▶ [Kaynak metin]
—————

Handan'dan Handan'a



Ayşe Kulin'in Handan'ını bir seriyi bitirebilmek için okumaya başlamıştım. Ayşe Kulin Gizli Anların Yolcusu kitabındaki karakterlerini daha sonra tek tek yazdı. Bu Handan da o kitaptaki kadın karakterlerden biriydi. Ben kitabı bitirir bitirmez, kitapta bol bol anlatılan hatta ana karakter Handan'a akıl hocalığı eden ve beni meraktan kıvrandıran bir başka Handan'a koştum.

Halide Edip'in Handan'ı.

Halide Edip'i ilk kez okuyordum. Açıkçası Osmanlı dönemini anlatan kitaplar beni hep sıkmıştır. Belki böyle bir önyargı edinmeme sebep olan bir kitap okumuşumdur. Şu an onu pek anımsayamıyorum ama bu kitap beni yüreğimden vurdu. Aşk romanlarına pek ilgim yoktur fakat kadınları anlatan kitaplara hep ilgim oldu. İşte oradan vurdu sanırım Handan beni. Hala bir kitaba, bir filme, bir şarkıya vuruluyor olmak beni nasıl mutlu ediyor bir bilseniz...

—————

▶ [Kayıtlı veriler]

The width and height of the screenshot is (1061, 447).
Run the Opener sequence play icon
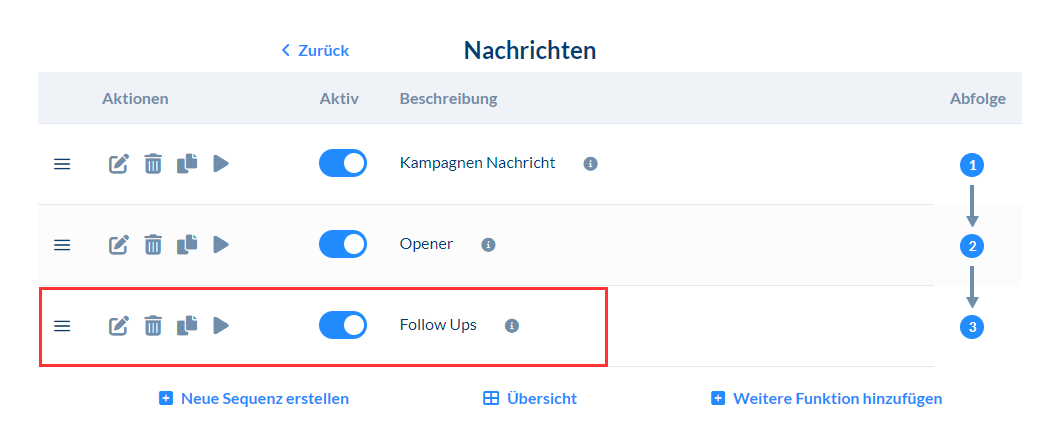tap(221, 244)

—————

▶ [Yönergeler]
(1) Kaynak metindeki "Halide Edip'i ilk kez okuyordum." cümlesini İngilizceye çevirin.
(2) Aşağıdaki ifadeler kaynak metinle uyuşuyor mu? Her biri için evet ya da hayır deyin ve kararı veren kelimeleri metinden aynen alıntılayın.
(a) Yazar, Ayşe Kulin'in Handan'ını bir seriyi tamamlamak için okumaya başlamış.
(b) Yazar aşk romanlarına büyük ilgi duyar.
(c) Osmanlı dönemini anlatan kitaplar yazarı hep sarmıştır.
(3) İki Handan kitabını anlatan yazıyı kaldığı yerden sürdürün.

▶ [Cevap listesi]
(1) I was reading Halide Edip for the first time.

(2)
(a) Evet: "bir seriyi bitirebilmek için okumaya başlamıştım"
(b) Hayır: "Aşk romanlarına pek ilgim yoktur"
(c) Hayır: "Osmanlı dönemini anlatan kitaplar beni hep sıkmıştır"

(3)
Bir çırpıda okuduğum kitabın sonunda şöyle bir kaldım. Empatiyi fazla kaçırmanın zararları mı bilmem biraz fazla hislenmişim. O kitapta nedense Handan değildim. Önce Nazım olup kendimi astım, yetmedi Refik Cemal olup kedere boğuldum. Halide Edip nasıl erkek gözünden yazıyorsa ben de erkeklerin rollerini üstlenmişim. "Kitabı anlattın" diye kızmayın. O kısacık kitap bunlardan çok daha fazla.

Bu kitap güçlü bir kadını anlatıyor zannedebilirsiniz. Hayır, bilakis zaafları olan, yenik düşen, çıldıran bir kadını okuyoruz. Izdıraplı kısa bir ömür.

En çok Nazım Bey'de kaldı aklım. Handan'a vedası o kadar fevkalade ki sadece o kısmı okumak bile vurabilir insanı. Hislenmeyi acizlik görmeyen insanların bağrından tabii.

Dönemin detaylarına vakıf olurken o dönem insanları hep bu derece tutkulu muydu diye düşündüm durdum. Evet bu bir romandı ama illa ki bir gerçekliğe dayanıyordu. Belki hepsi değildi ama bazıları bu romanlara konu olacak hayatı yaşadı.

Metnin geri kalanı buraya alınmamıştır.